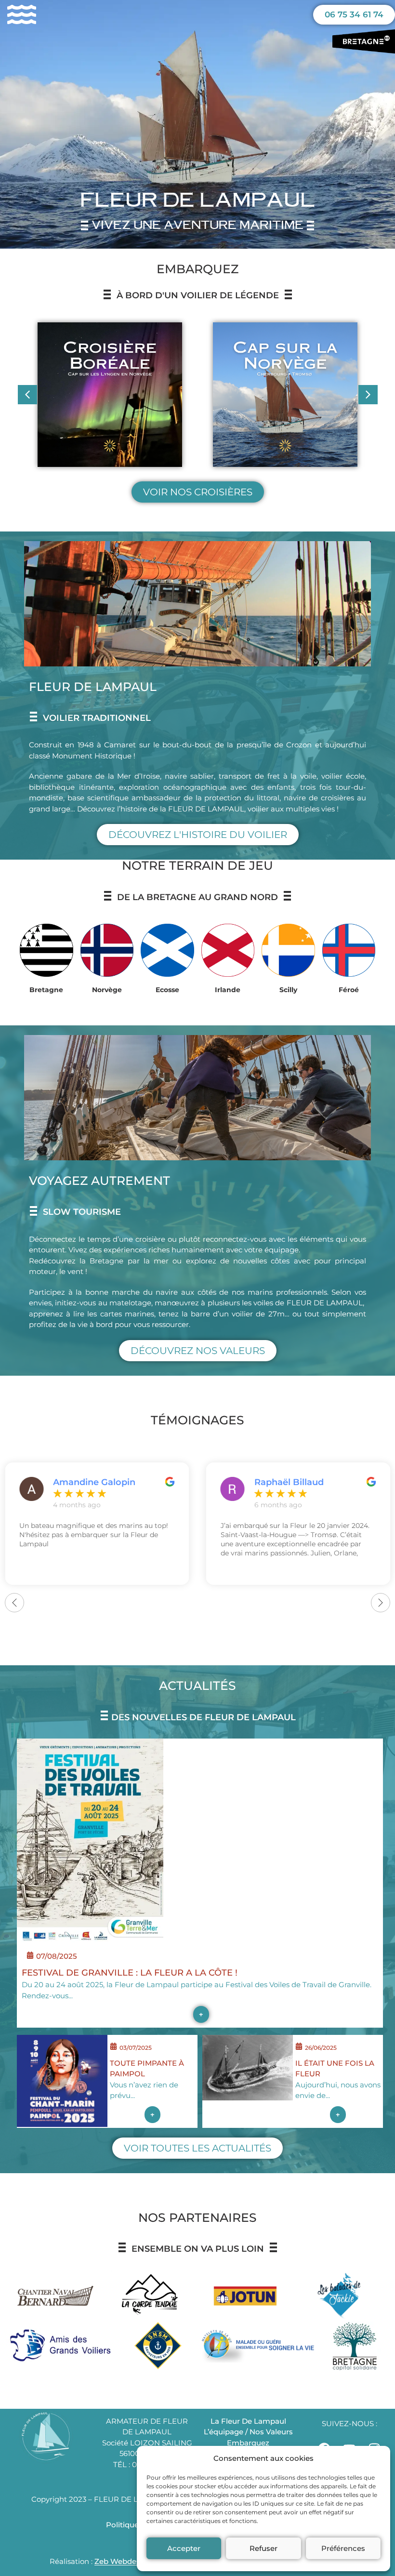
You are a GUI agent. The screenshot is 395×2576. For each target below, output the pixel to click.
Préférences (343, 2548)
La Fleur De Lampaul (248, 2421)
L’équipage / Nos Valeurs (248, 2431)
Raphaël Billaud (87, 1482)
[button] (368, 394)
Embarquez (248, 2442)
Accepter (183, 2548)
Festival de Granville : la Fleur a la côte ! (129, 1972)
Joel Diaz (274, 1482)
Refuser (263, 2548)
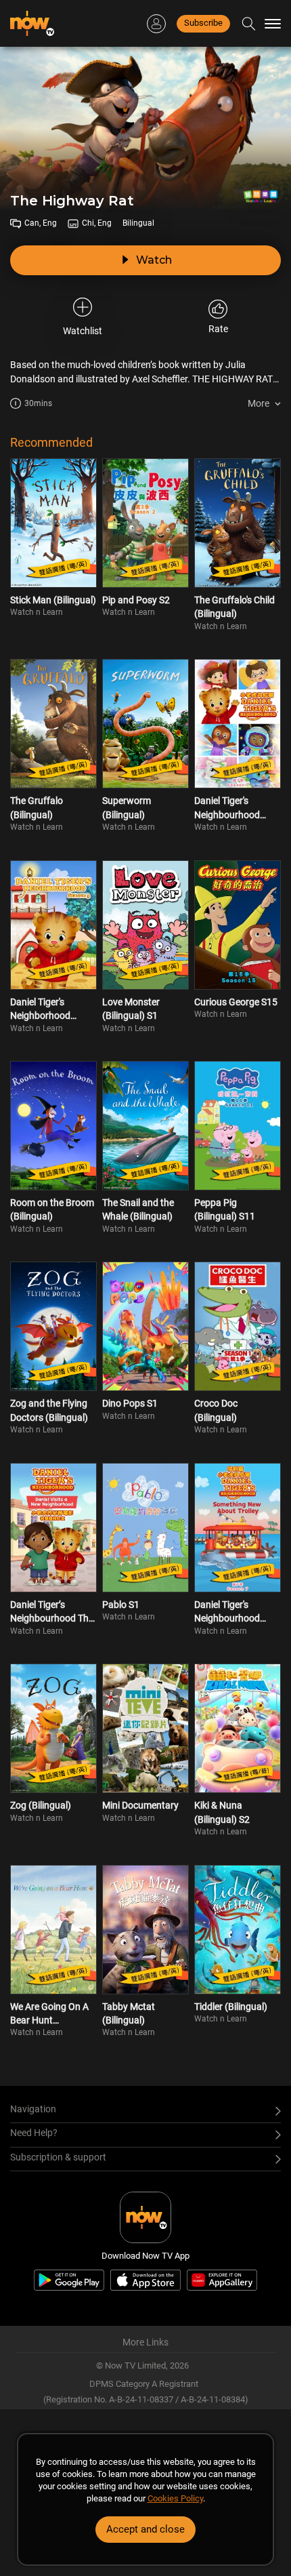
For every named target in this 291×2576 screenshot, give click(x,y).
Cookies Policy (175, 2498)
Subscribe (203, 23)
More (258, 403)
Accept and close (145, 2529)
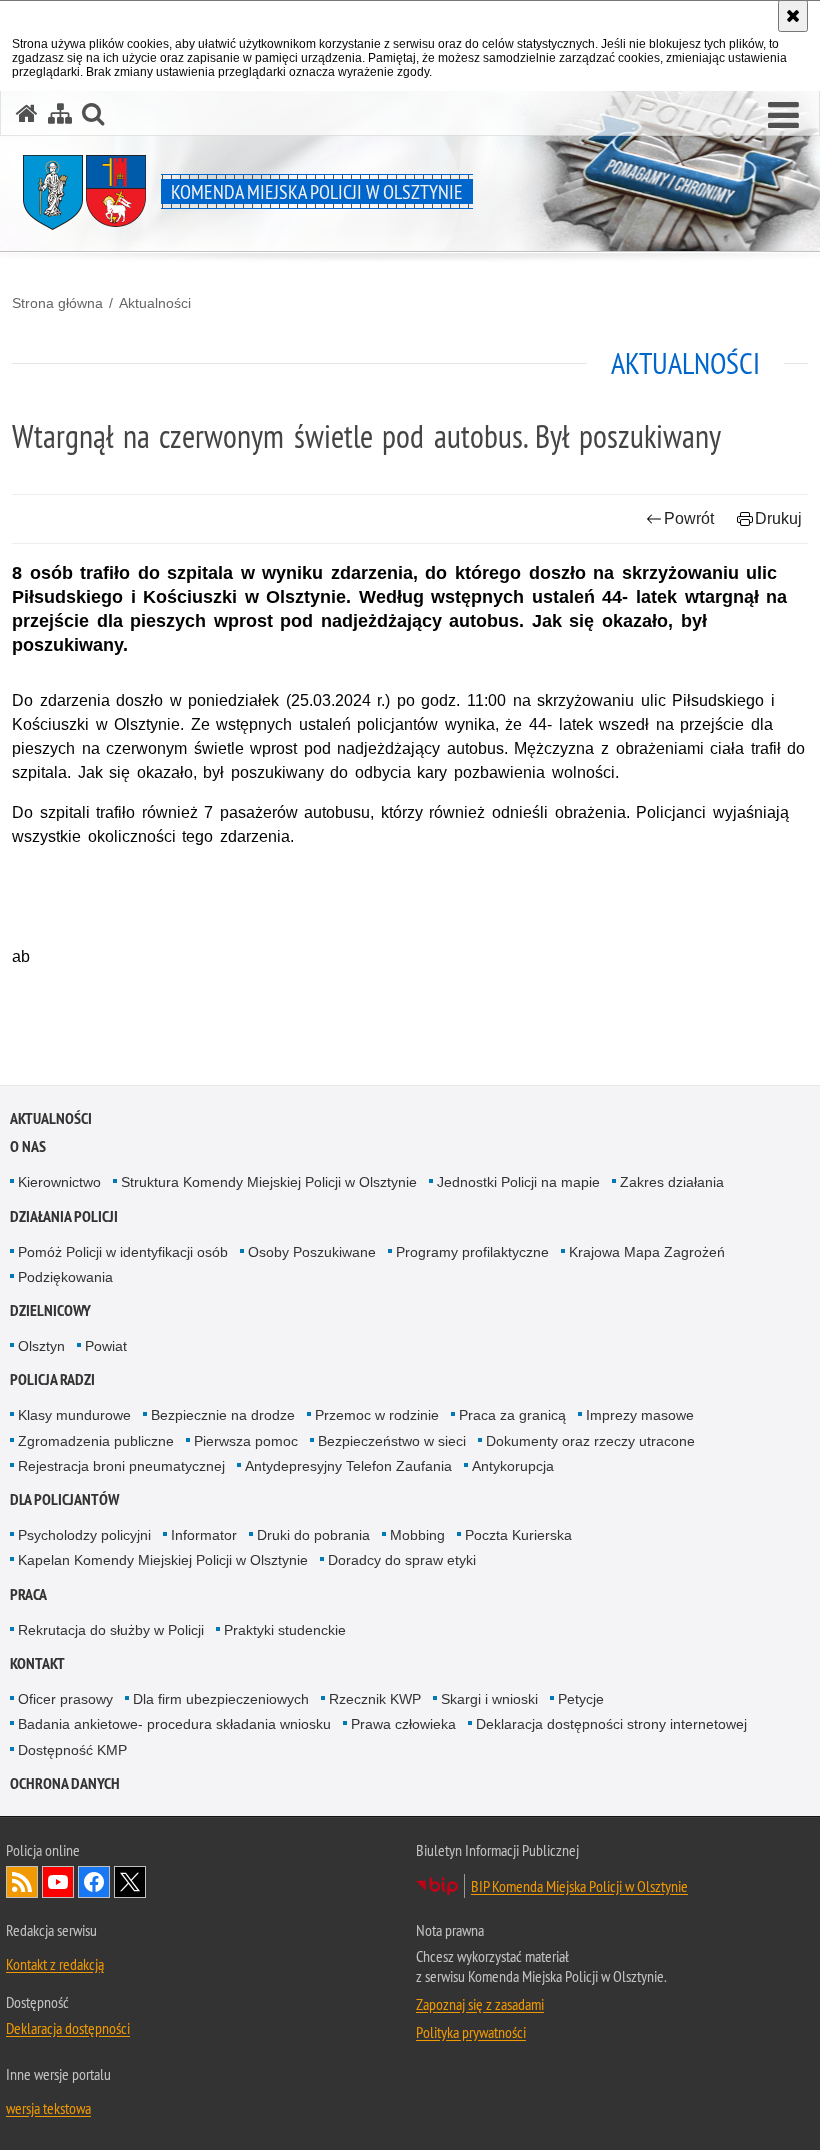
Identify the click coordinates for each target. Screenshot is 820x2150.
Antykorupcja (513, 1466)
=====
▶ _Task description_: Look above for the line containing "Embarquez (248, 2442)", then retype it and each line after it to the end of the records, exactly and without pictures.

▶ _Solution_:
Embarquez (248, 2442)
Accepter (183, 2548)
Festival de Granville : la Fleur a la côte ! (129, 1972)
Joel Diaz (274, 1482)
Refuser (263, 2548)
For every named target in this 291×2576 screenshot, give click(x,y).
Cookies Policy (175, 2498)
Subscribe (203, 23)
More (258, 403)
Accept and close (145, 2529)
Identify the click coordinates for each target. Screenshot is 820x2150.
Antykorupcja (513, 1466)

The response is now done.